Piel de Ángel (Skin of Angel) is the thirteenth album from Mexican pop music singer and actress Lucero. It was released in 1997.

For this album, the singer choose to work with Italian producers Claudio Guidetti and Maurizio Fabrizio to achieve a new sound on her music, since she had already three back to back ballad albums written and produced by Spanish songwriter Rafael Pérez-Botija.
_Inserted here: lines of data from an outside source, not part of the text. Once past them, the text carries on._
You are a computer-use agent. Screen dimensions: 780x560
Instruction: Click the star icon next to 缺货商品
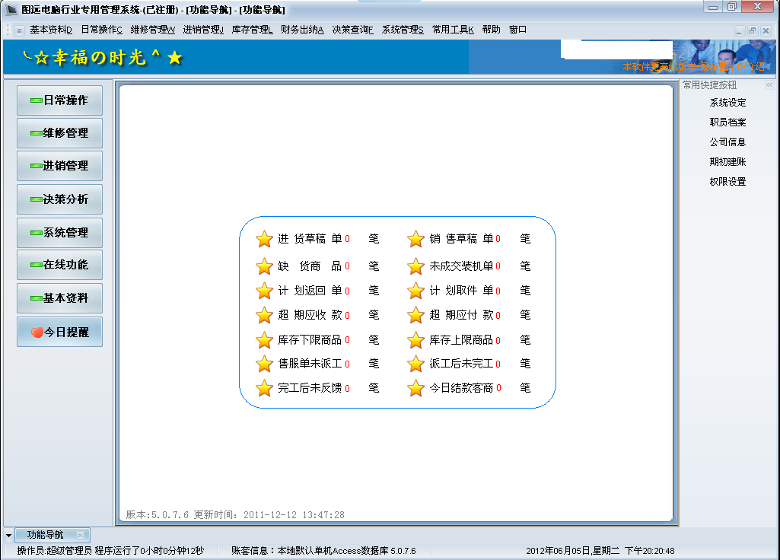(x=264, y=266)
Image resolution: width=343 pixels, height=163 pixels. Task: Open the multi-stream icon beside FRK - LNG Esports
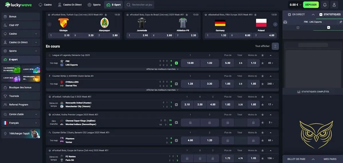coord(285,22)
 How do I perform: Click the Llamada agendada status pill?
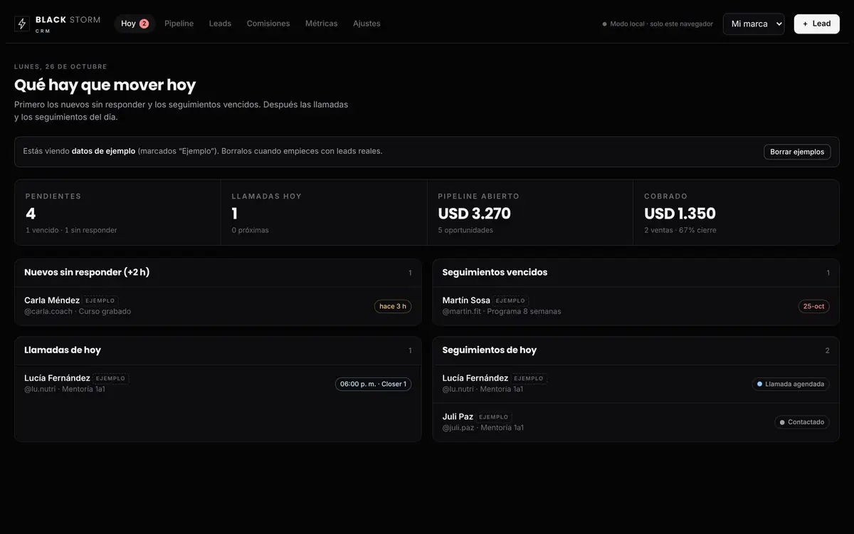(x=791, y=384)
Piel de Ángel was released just after Lucero's wedding with Manuel Mijares (one of the highest rated events in Mexico history), and was another successful recording for her, selling 600,000 copies only in her native country; rarely certify three gold records for their high sales.

Gerardo Flores wrote seven out of eleven tracks included on the project, including an adaptation of the "Il Postino" score, written by Luis Bacalov, by Lucero's request, since her mother was a big fan of the movie.
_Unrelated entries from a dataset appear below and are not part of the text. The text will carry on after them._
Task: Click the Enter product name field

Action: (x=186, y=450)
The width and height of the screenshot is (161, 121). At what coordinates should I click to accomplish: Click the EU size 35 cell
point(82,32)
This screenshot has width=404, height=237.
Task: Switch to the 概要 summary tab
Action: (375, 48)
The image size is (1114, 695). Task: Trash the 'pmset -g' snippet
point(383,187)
As usual for a first single for the singer albums, "Tácticas de Guerra" (War Tactics) and hit the No. 1 spot in Mexico and also the No. 13 on the Billboard Hot Latin Tracks chart.

The track "Si Tú Llegaras a Amarme" (If You Would Love Me) is the result of a contest in México for the soap opera "Lazos de Amor" (also starring Lucero).

"Quiero" (I Want) was released as second single reaching No. 8 in Mexico. The third single "Toda la Noche" (All Night Long) had a first video directed by Adolfo Pérez Butrón, the photographer behind almost every cover of the artist albums.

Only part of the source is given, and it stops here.